**YOUR INSTRUCTIONS:**
What this exercise requires is a verbatim reproduction of the data below.

[DATA FOR THIS EXERCISE — start]

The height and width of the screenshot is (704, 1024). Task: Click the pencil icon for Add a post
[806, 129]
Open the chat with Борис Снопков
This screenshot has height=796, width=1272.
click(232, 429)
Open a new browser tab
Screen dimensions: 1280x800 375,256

[DATA FOR THIS EXERCISE — finish]

**EXERCISE OUTPUT:**
The height and width of the screenshot is (704, 1024). Task: Click the pencil icon for Add a post
[806, 129]
Open the chat with Борис Снопков
This screenshot has height=796, width=1272.
click(232, 429)
Open a new browser tab
Screen dimensions: 1280x800 375,256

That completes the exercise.